House of Waterproofing (HOW) is India's first organised waterproofing brand — and a Skkyee portfolio company. When we took on HOW, the ambition was clear: build the most technologically advanced company in an industry stuck in the 1990s. No standards. No documentation. No digital customer journey. Just phone calls, notebooks, and best-guess scheduling.
This is the story of how we built the AI infrastructure that changed that — and what it means for every service business still running on manual processes.
The Challenge
The waterproofing industry in India has no technology layer. Customer complaints arrive by phone. Diagnostics happen on-site with no prior information. Scheduling is done manually on spreadsheets. Follow-ups depend on individual technicians remembering to call back. Warranty tracking — for 10-year guarantees — lives in filing cabinets.
We set out to do what no waterproofing company had done: build a fully digital, AI-powered customer experience from first contact to decade-long warranty management.
The constraints were real:
- No existing digital infrastructure — no CRM, no ticketing system, no knowledge base
- Field technicians with varying levels of tech literacy
- Customers who expected phone-based service and WhatsApp communication
- Highly variable problem types — leaks, seepage, dampness, each requiring different diagnostic flows
- 10-year warranty obligations requiring long-term tracking and proactive outreach
What We Built
AI Diagnostic Chatbot
The first system was a diagnostic chatbot that customers interact with through WhatsApp and the HOW website. Instead of waiting for a phone callback, customers describe their problem — including photos of the affected area — and the AI performs an initial assessment.
The chatbot asks structured follow-up questions based on the problem type, collects location and property details, and generates a preliminary diagnostic report. By the time a human technician sees the case, they already know what they're dealing with.
Automated Scheduling Engine
The scheduling engine replaced manual spreadsheet coordination. It factors in technician availability, geographic proximity, problem urgency, and required expertise to assign the right technician to the right job at the right time.
Customers receive instant confirmation with their technician's name, photo, and arrival window. No more "someone will call you back."
WhatsApp Agents
Because HOW's customers are primarily WhatsApp-native, we built AI agents that operate entirely within WhatsApp. These agents handle initial inquiries, send appointment reminders, share pre-visit checklists, and collect post-service feedback — all without requiring the customer to download an app or visit a website.
Warranty Tracking System
For a company that offers 10-year warranties, long-term tracking isn't optional — it's existential. The warranty system automatically logs every job, stores diagnostic data and photos, schedules annual check-in reminders, and generates warranty documentation that can be retrieved instantly by customer ID.
The Results
Response time dropped from 48 hours to under 90 seconds. That's not an incremental improvement — it's a category shift. HOW went from a company that called you back the next day to one that responds before you've put your phone down.

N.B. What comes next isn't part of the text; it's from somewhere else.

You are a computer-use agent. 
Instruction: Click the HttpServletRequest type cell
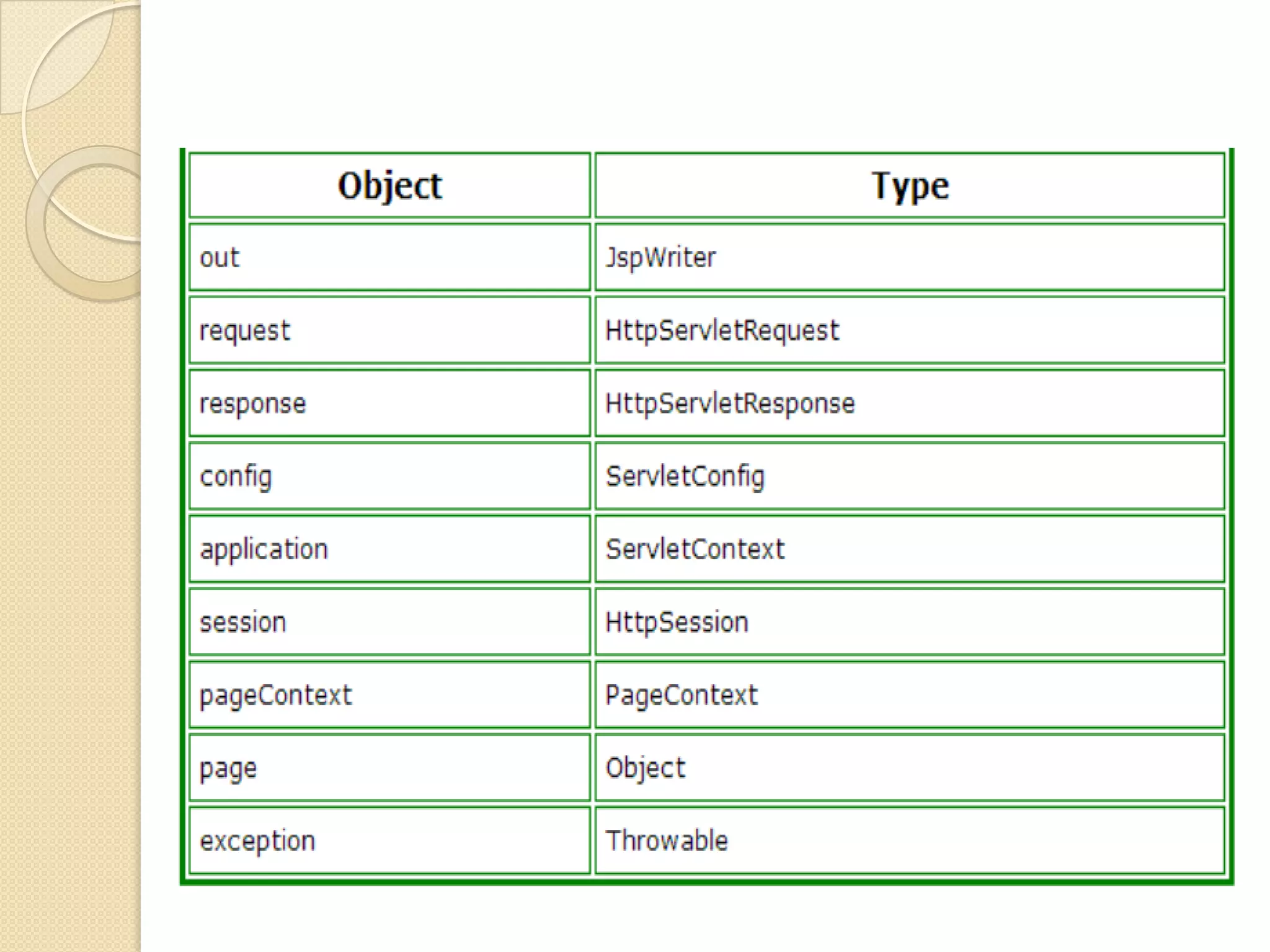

Over 500 jobs have been digitally managed through the system, each with complete diagnostic data, scheduling history, and warranty records — all searchable, all accessible.

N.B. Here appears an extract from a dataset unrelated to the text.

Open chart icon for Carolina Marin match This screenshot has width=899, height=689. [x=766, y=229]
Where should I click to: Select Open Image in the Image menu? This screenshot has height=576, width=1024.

Zero manual follow-ups. Every appointment reminder, feedback request, and warranty check-in is handled automatically. The operations team focuses on quality and growth instead of chasing callbacks.

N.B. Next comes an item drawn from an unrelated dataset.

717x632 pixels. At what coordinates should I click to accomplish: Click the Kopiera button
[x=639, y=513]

10-year warranty tracking is now automated. Every job is logged with full diagnostic history. Annual check-ins are scheduled automatically. Warranty claims can be verified in seconds.
What Made It Work
This wasn't a technology showcase. It worked because we followed the same 90-day deployment process we use across all our deployments:
- Phase 1 (Days 1–30): We mapped all 23 manual touchpoints in the customer journey, audited the existing data (which was mostly in notebooks), and defined success metrics that mattered: response time, digital job completion rate, and zero-touch follow-up rate.
- Phase 2 (Days 31–60): We built the diagnostic chatbot and scheduling engine first — the highest-impact, fastest-to-deploy systems. WhatsApp integration was critical because that's where HOW's customers already communicate.
- Phase 3 (Days 61–90): Staged rollout to 20% of incoming inquiries, then scaled to 100% over three weeks. Warranty system went live in parallel. Knowledge transfer included field technician training sessions.
What's Next
HOW is now exploring predictive maintenance — using historical data from their growing digital job database to identify buildings likely to develop waterproofing issues before they become complaints. That's the power of having clean, structured data from day one.
The system we built isn't just serving customers — it's generating the intelligence that will drive HOW's next phase of growth. Every job creates data. Every data point makes the AI smarter. Every improvement compounds.
In an industry with no technology, the first company to digitise doesn't just gain efficiency — it defines the standard everyone else will have to follow.